[Stored items]

▽

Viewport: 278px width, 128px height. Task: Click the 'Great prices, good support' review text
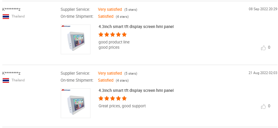point(122,106)
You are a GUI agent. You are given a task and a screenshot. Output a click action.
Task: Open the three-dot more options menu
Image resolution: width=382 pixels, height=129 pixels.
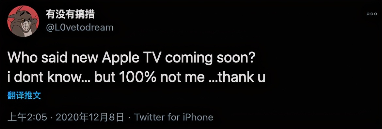(372, 14)
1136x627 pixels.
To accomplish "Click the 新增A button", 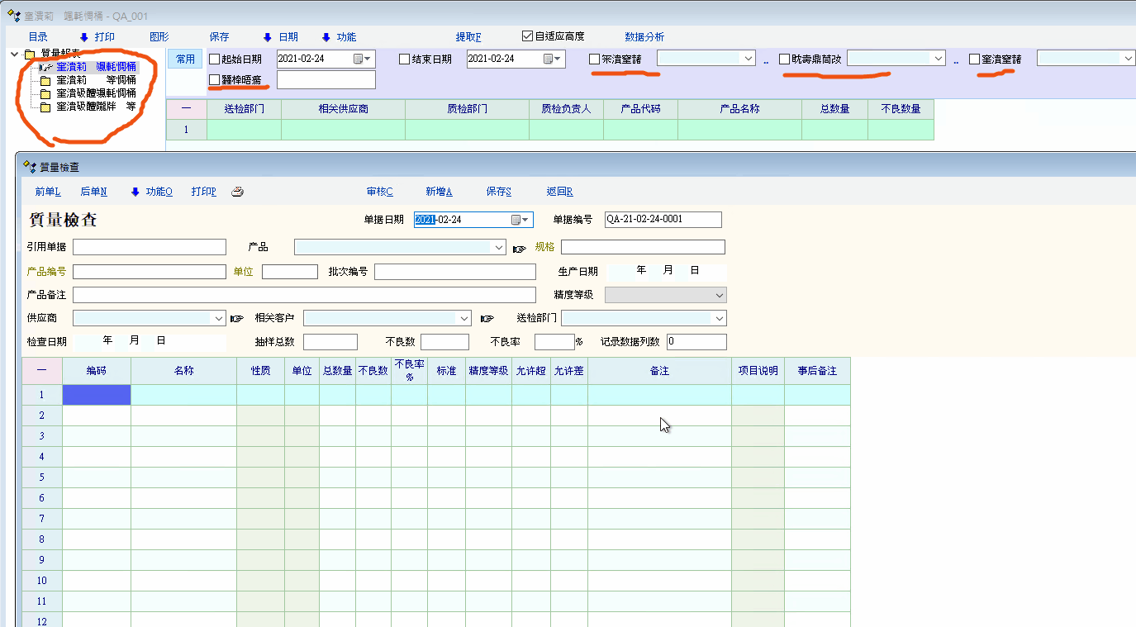I will tap(439, 192).
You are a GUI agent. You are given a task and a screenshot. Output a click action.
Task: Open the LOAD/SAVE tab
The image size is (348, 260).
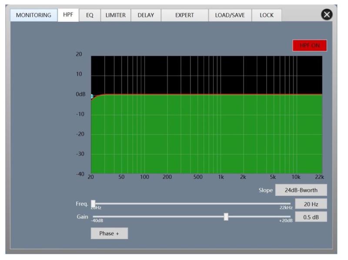tap(230, 15)

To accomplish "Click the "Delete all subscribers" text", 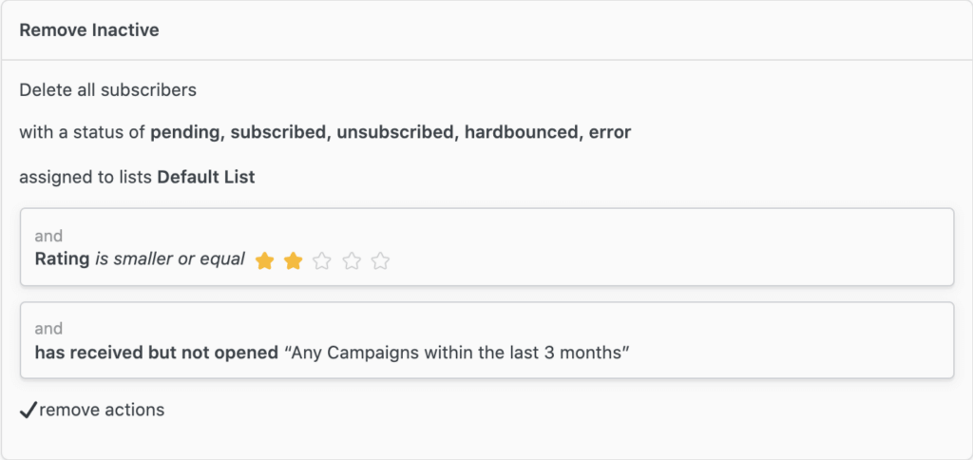I will (x=107, y=90).
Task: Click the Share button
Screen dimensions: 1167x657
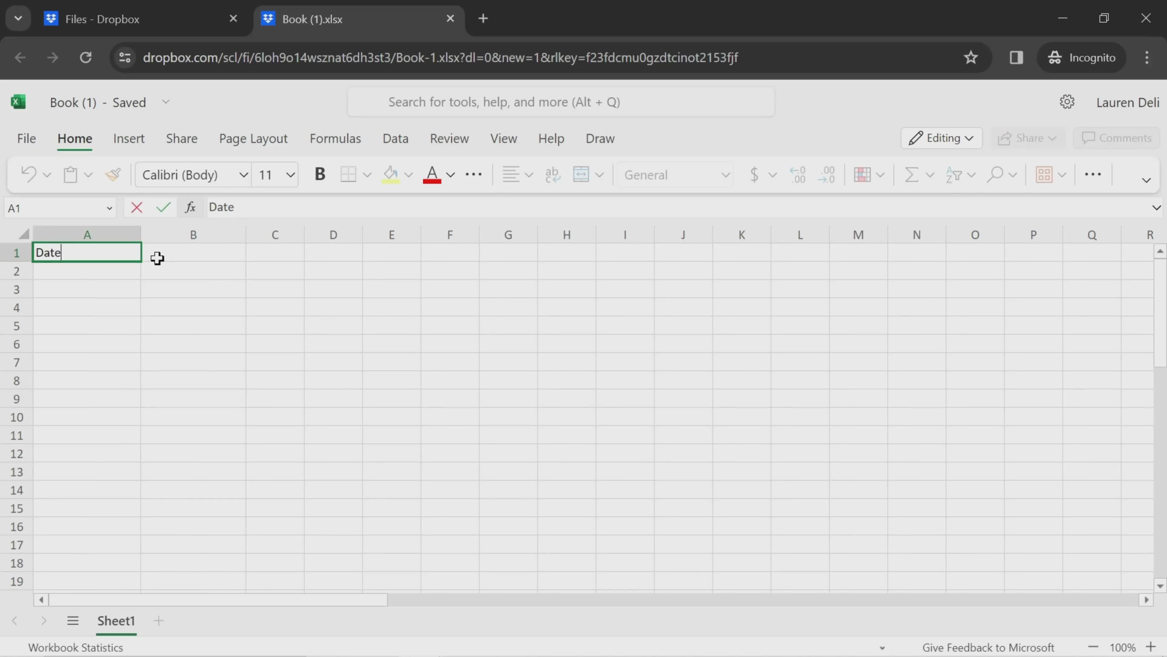Action: (x=1026, y=138)
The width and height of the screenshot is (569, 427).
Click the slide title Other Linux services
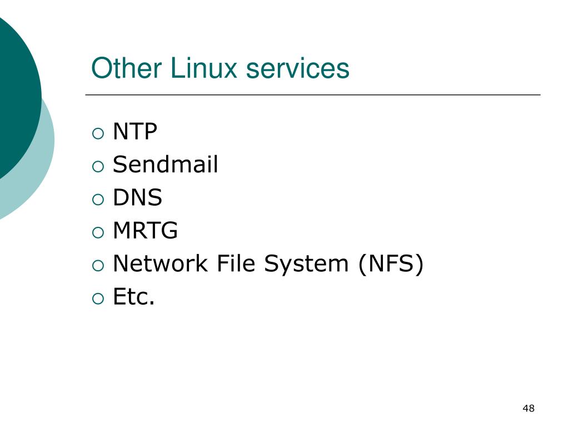pyautogui.click(x=220, y=68)
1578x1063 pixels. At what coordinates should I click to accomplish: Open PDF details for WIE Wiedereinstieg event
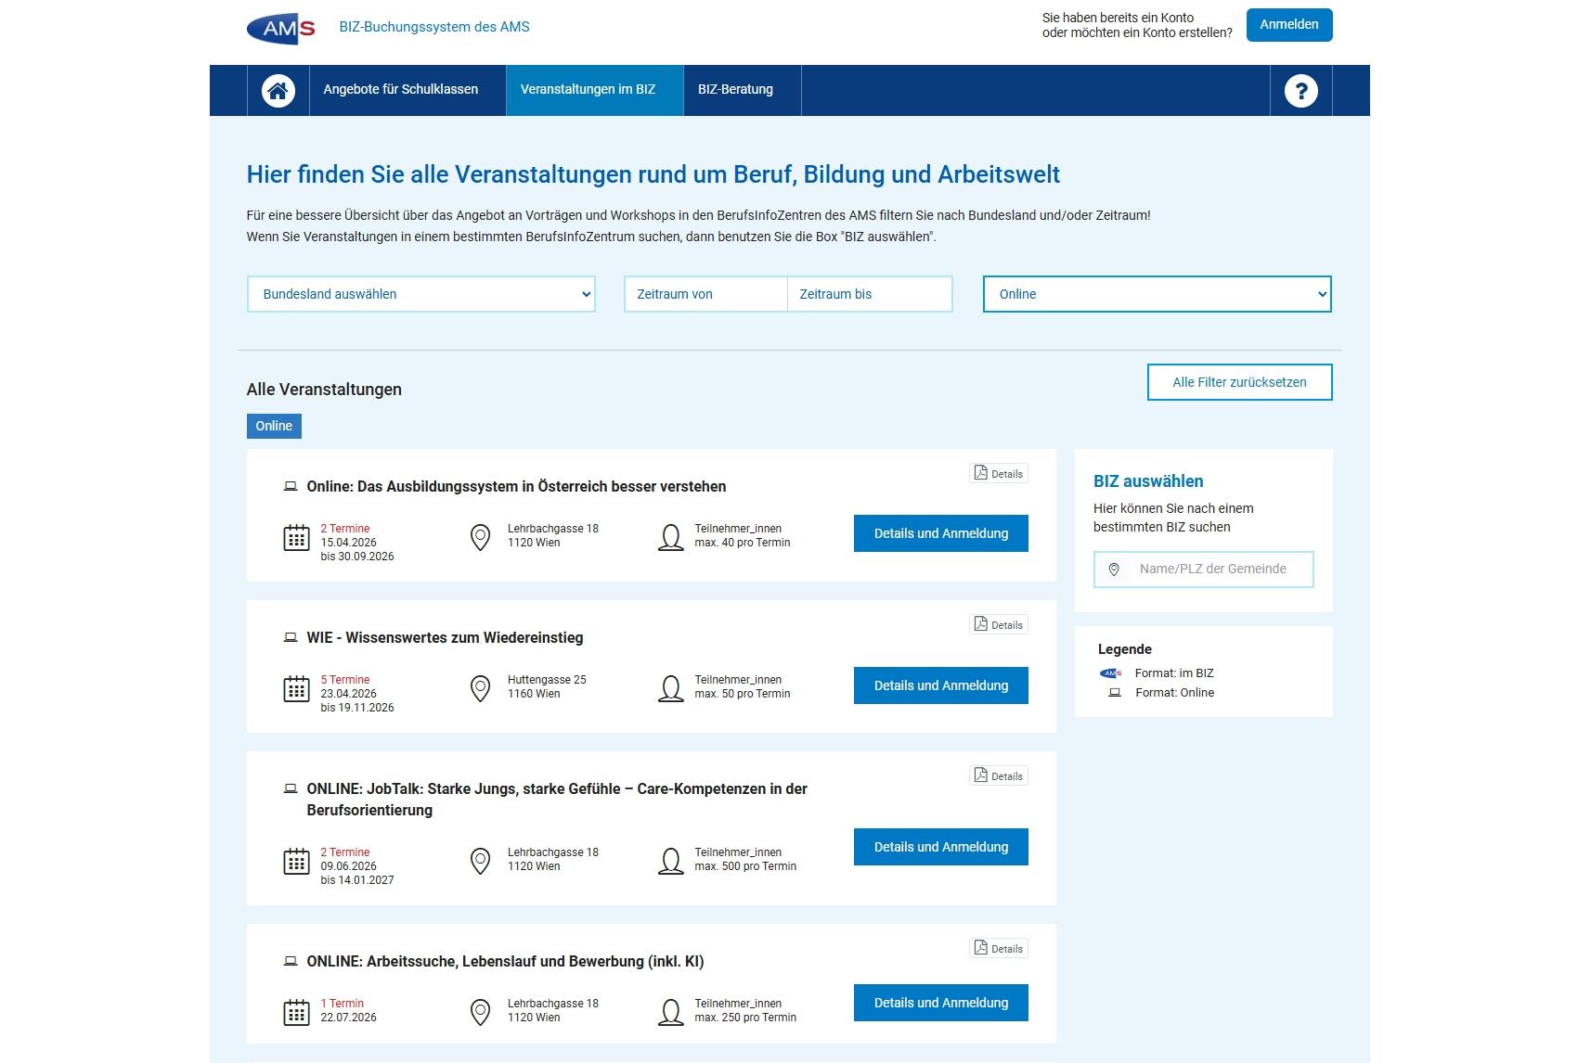[999, 624]
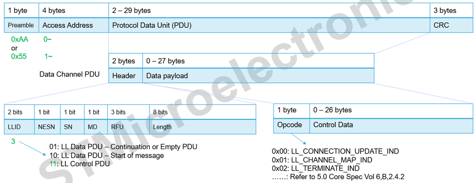Select the CRC field cell
This screenshot has width=476, height=183.
click(x=451, y=25)
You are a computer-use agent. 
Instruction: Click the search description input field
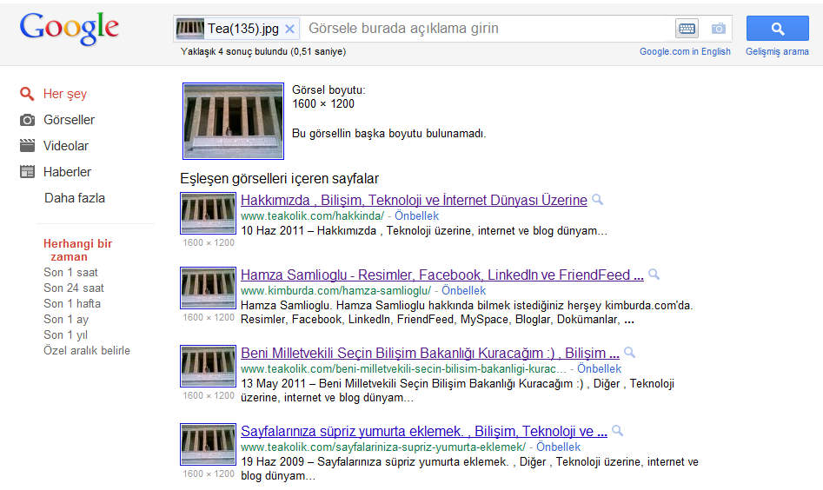point(487,29)
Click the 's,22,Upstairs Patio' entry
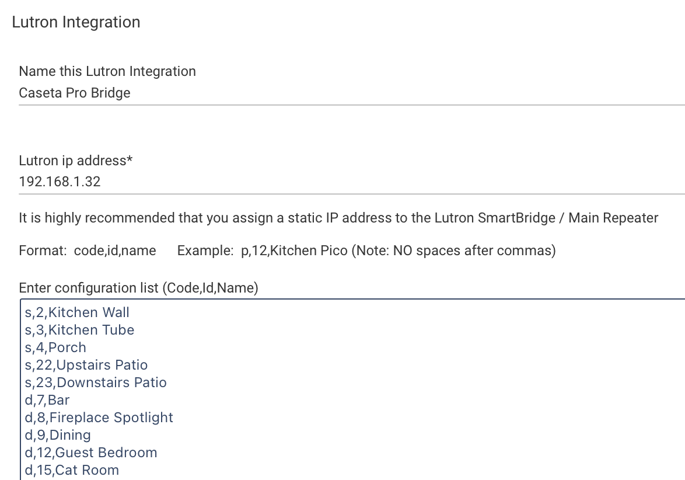Screen dimensions: 685x480 tap(86, 365)
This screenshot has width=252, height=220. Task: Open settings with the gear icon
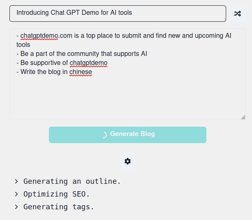128,161
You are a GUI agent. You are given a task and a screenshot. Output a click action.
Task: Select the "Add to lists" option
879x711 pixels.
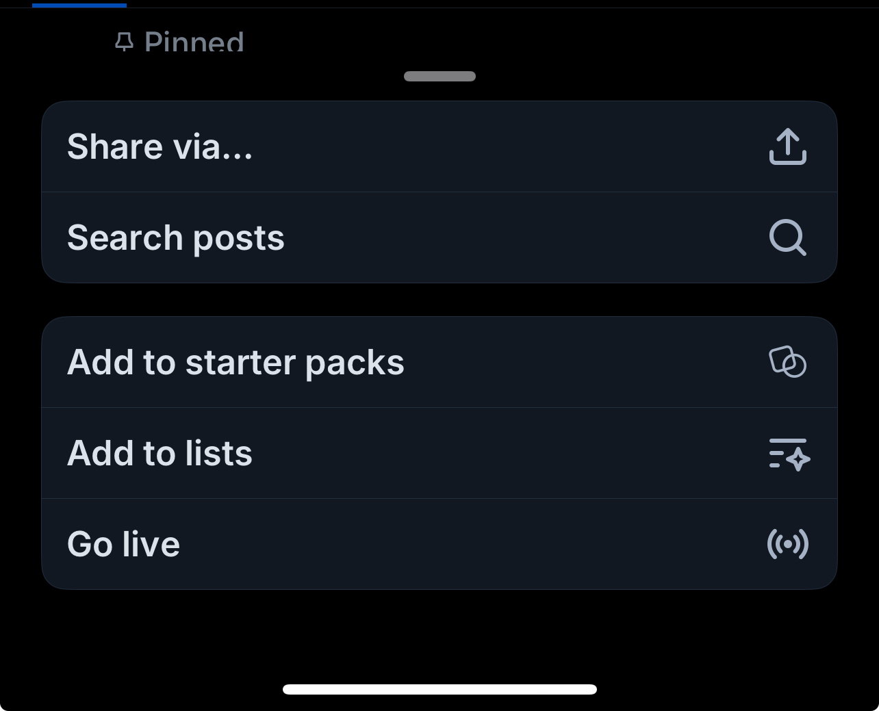coord(160,453)
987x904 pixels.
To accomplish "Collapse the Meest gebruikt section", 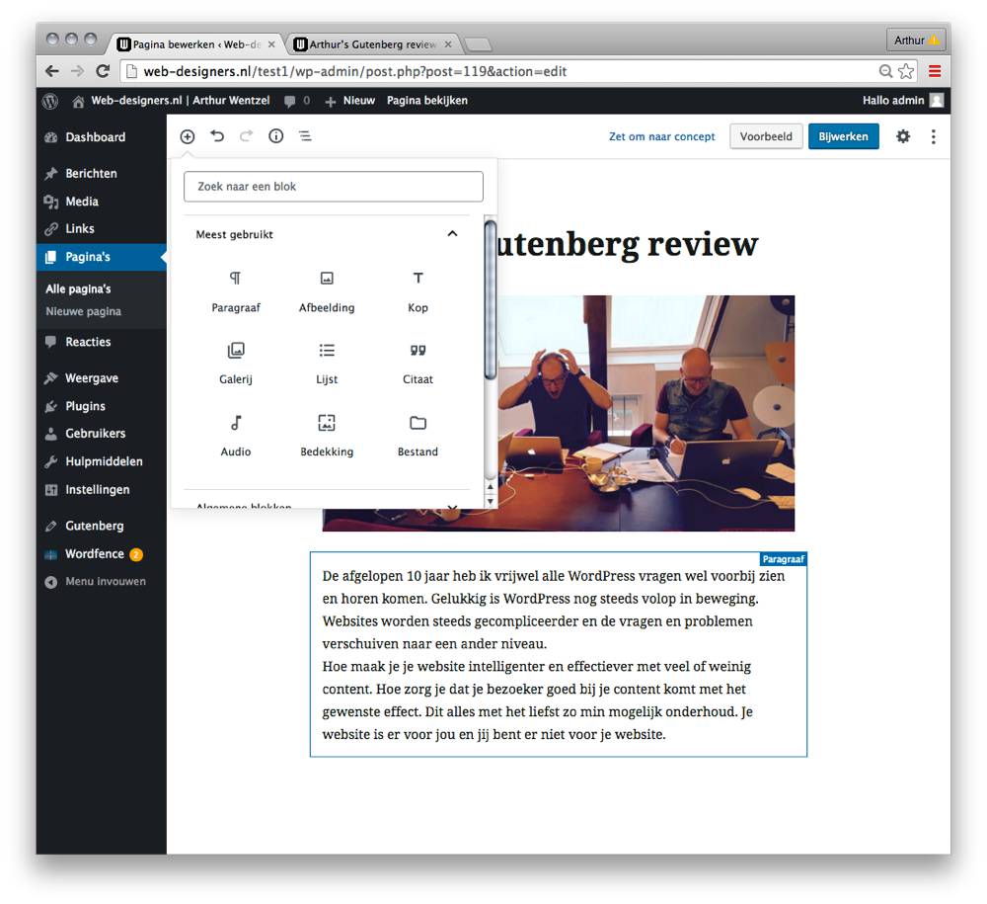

△

_REQUIRED ACTION_
What is needed is an exact repeat of the lines from the one containing "987x904 pixels." through the last line of the records above, both included, with pictures left out.

_ANSWER TO THE PROBLEM_
987x904 pixels.
To accomplish "Collapse the Meest gebruikt section", 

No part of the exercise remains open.